Adventure racing: Rookie Jones takes on Godzone

Ian Jones (47) played 105 matches for the All Blacks in the 1990s but this weekend he will return to being a ''rookie''.

Jones is the junior member of a four-person team in the Godzone Adventure Race being run on a course through the mountains near Wanaka.

Ahead of the lanky former All Black lock is a glacier crossing (''I've never been on a glacier''), whitewater kayaking (''I do a bit of kayaking up here on the Waitemata ...''

) and mountain biking (''clearly the terrain where I live in Auckland is nothing like you have there'').

Godzone front-runners expect to have their feet back up on the couch after four days, but the less experienced could still be slogging away for up to seven days.

Speaking to the Otago Daily Times this week, Jones said he had no experience of multiday adventure races but had done 24-hour races.

''I guess I'm going in there with limited race experience but just looking forward to a challenge, really.''

Jones is part of the New Zealand Rugby Players' Association ''Cure Kids'' team that includes longtime friend Rob Nichol, who asked Jones to be part of the first Godzone four years ago.

That did not work out, but he called Jones again six months ago.

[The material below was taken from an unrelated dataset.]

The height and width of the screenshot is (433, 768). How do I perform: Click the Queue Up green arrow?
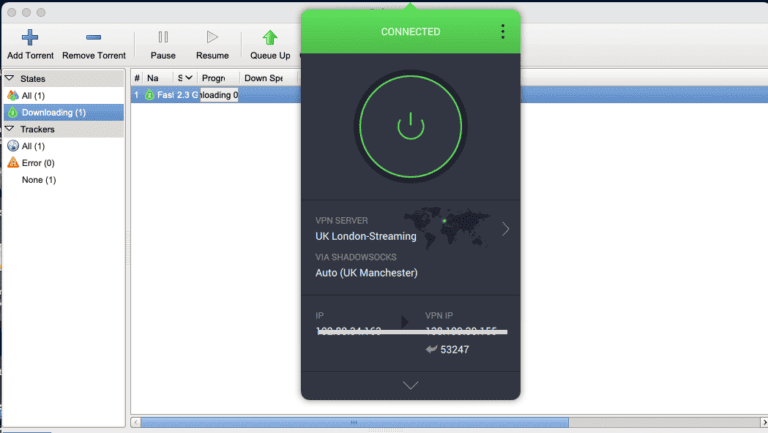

''I thought `this is too much of a good opportunity to say 'no' to'. If you say `no' too often, they don't keep asking, do they?''So I said `yep, why not'.''

When the subject of his age is raised, Jones remembers the old saying ''with age comes experience'' and then reminds himself he has little or no experience of the terrain he will encounter in the Mt Aspiring National Park or of the disciplines required to complete the course.

''I don't have any experience of kayaking or canoeing or tramping; I've never been on a glacier or [done] navigation.''

''But it's a wonderful opportunity for me.''

He did a three-day tramp near Wanaka recently and he has rafted rivers around Wanaka but most of his preparation has been in Auckland.

''I do a bit of kayaking up here, just on the Waitemata [Harbour]. I know it's nothing like the rivers in Central Otago.

''It's all pretty daunting, but also all manageable and achievable and that's the attitude we need to take into it.''

Jones played his first All Black test in June 1990, in Dunedin against Scotland, and held his spot for the next nine years more through skill than bulk.

But he believes he can bring to the Godzone race some of the things that worked for him in rugby.

''In terms of mental preparation, I guess I've been doing that all my rugby sporting life anyway ... the will to keep going, and the want to keep going and to get up the next morning and do it again.''

Jones said he was fortunate to end his rugby career with ''not too much'' wrong with him.

''Every morning I still wake up with sore ankles and sore quads and a very sore groin. But that's just a legacy of my career, I guess, and in a funny way I quite enjoy all of that.''

The team of which Jones is a member is led by experienced adventure racer Sia Svendsen, of Christchurch, and the other member is former Blues player Ben Meyer.